New rapid variations in atmospheric carbon dioxide concentrations over the last 500,000 years, known as ‘’CO2 jumps‘’, have been identified by the IGE’s Hotclim project (CNRS/Inrae/IRD/UGA/Grenoble INP). In association with the LSCE (CEA/CNRS/UVSQ), the international study shows that these major events are ten times lower than the current rate of increase in man-madeCO2 concentrations.

© S.Kipfstuhl/IGE
Drilled to a depth of 3,260 metres in 2004 by the Concordia research infrastructure, in association with the LSCE, and tracing the Earth’s atmospheric archives over 800,000 years, the EPICA Dome C Antarctic core continues to reveal new information. An international collaboration led by the IGE, as part of the Hotclim project funded by the Make our planet Great Again programme, has carried out new isotopic analyses of air bubbles trapped in the ice.
By increasing the number of samples measured, the researchers obtained a new high-resolution record of carbon dioxide that enabled them to discover 7 ‘CO2 jumps’ and to identify the 15 previously measured over the last 500,000 years. These events correspond to increases of around ten ppm (number of CO2 particles observed among the millions of particles in the air) over a few decades.
Note: the current rate of increase in CO2 concentration caused by human activities is around 2.5 ppm/year, ten times higher than these ‘jumps’.
Disturbed ocean circulation and high obliquity
How can these phenomena be explained? By comparing their data with previous studies, the palaeoclimatologists have shown that 18 of the 22 CO2 jumps occurred during periods of high obliquity, i.e. when the inclination of the Earth’s axis of rotation in relation to the plane of its orbit around the Sun was high.

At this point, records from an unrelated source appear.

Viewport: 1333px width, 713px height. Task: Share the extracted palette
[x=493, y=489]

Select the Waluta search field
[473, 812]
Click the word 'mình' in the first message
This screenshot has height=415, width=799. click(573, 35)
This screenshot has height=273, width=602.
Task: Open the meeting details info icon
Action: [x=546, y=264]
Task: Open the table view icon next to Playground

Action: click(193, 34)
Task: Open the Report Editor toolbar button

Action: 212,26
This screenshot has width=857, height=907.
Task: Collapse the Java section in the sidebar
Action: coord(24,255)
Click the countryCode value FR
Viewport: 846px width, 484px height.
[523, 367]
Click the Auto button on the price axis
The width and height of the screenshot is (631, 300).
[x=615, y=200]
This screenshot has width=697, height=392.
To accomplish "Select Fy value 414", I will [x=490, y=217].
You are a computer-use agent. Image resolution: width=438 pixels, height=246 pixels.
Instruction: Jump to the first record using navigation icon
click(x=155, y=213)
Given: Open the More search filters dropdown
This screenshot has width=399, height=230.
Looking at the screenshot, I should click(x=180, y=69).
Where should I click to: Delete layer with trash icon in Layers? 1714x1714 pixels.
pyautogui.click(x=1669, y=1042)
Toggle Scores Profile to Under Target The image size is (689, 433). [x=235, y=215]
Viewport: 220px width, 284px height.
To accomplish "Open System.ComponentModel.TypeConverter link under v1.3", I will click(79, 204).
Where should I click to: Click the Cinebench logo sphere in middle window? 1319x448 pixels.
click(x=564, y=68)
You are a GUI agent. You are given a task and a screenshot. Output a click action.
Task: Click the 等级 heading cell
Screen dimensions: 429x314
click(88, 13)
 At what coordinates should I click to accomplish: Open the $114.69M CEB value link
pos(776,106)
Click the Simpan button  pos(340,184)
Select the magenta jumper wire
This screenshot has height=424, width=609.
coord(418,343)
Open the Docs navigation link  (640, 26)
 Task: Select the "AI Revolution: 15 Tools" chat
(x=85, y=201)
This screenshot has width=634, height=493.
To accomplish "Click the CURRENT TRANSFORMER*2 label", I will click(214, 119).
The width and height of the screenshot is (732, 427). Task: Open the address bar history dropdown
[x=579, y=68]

Obliquity, which follows cycles of 41,000 years, would therefore appear to be a necessary context for the occurrence of these events, without however being the primary cause: ‘ these jumps are linked to a disturbance in Atlantic ocean circulation, the origin of which is still uncertain, which if it occurs during a period of high obliquity can trigger a massive release of CO2 into the atmosphere from terrestrial carbon reservoirs’, points out Etienne Legrain, researcher at the UGA and first author of the study.
The researchers used new climate model simulations to demonstrate that the various terrestrial carbon reservoirs are particularly sensitive to climate change induced by major changes in Atlantic ocean circulation. ‘ The massive release of CO2 by the oceanic reservoir is directly caused by the reorganisation of ocean circulation. Whereas release by the terrestrial reservoir, particularly vegetation, appears to be a response to climate change induced by oceanic disturbance ’, explains Amaëlle Landais, a researcher at the LSCE.
What’s the link with current global warming?
The Earth is currently in one of these periods of strong obliquity. Researchers have therefore developed different scenarios for disrupting ocean circulation, such as the Atlantic Meridional Overturning Circulation (AMOC). This consists of artificially adding more freshwater to the North Atlantic in the models to bring about a change in density that stops the surface waters sinking to the depths.
Result: in the scenario of a collapse of the AMOC as a result of climate change caused by human activities, a quantity of carbon equivalent to four years of global anthropogenic emissions (at the rate for the 2010-2019 period) could be released into the atmosphere in the space of a few decades, superimposed on current anthropogenic emissions. ‘ However, there is still considerable uncertainty about the future of AMOC in response to current global warming ’, say the researchers.